Solved: SOC-2 Subservice Organization - CSP?

mgorman · ‎02-20-2020

So, as I am preparing a service description for a SOC-2 audit (the first). I have a question. Is a cloud service provider considered a subservice organization? I have seen a few things that indicate it is, while I personally feel it is a vendor, like Dell or IBM for servers, Microsoft or Red Hat for an operating system, etc. Any guidance from experience?

Troy_Fine · ‎02-20-2020

Good question. There is no silver bullet answer to this and there is judgment and different interpretations of the standards. I will provide you my stance as an auditor that performs SOC 2 audits.

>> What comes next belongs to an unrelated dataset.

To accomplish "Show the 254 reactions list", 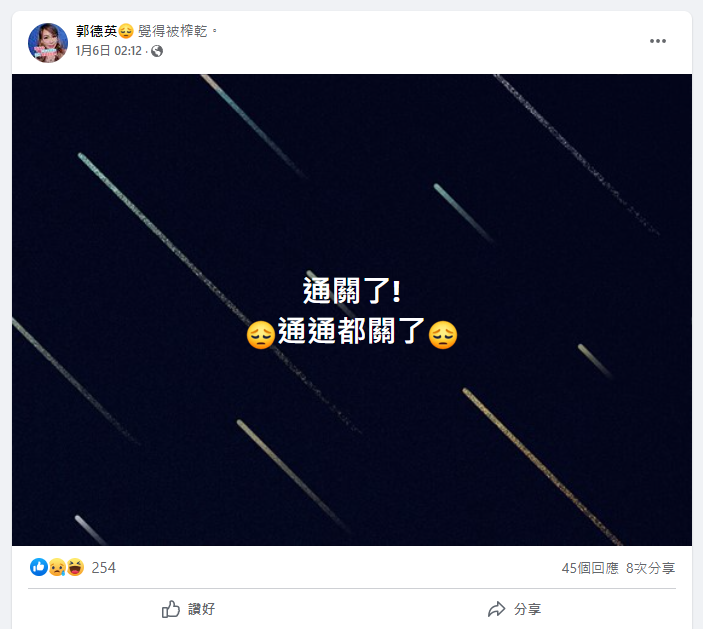I will tap(104, 568).
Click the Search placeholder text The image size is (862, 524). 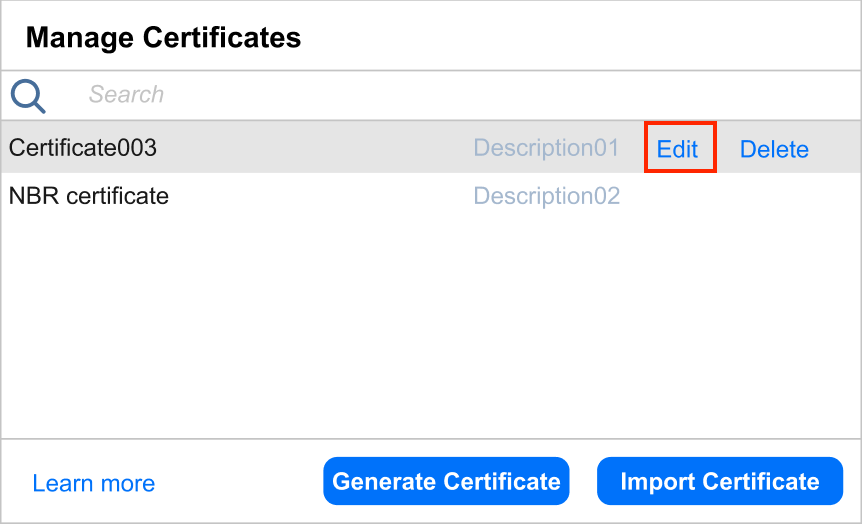point(126,95)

The key to determining if a CSP is a SOC 2 subservice provider, is if you are relying on the vendor to perform a control and without the control, you would not be meeting a specific SOC 2 requirement. For instance, if you are using a CSP such as AWS and Azure to host the services you provide to customers, they would be a subservice provider, since you cannot meet the requirement for physical security without relying on AWS and Azure. However, if you are using a CSP for tracking changes and software development, this vendor would not be a subservice provider since you are not relying on them for specific controls.

Keep in mind, regardless of whether or not you determine if the vendor is a subservice provider, you are still responsible for monitoring key vendors. In this instance, you should have a vendor management program where key vendors are monitored on a regular basis, subservice orgs and non-subservice orgs.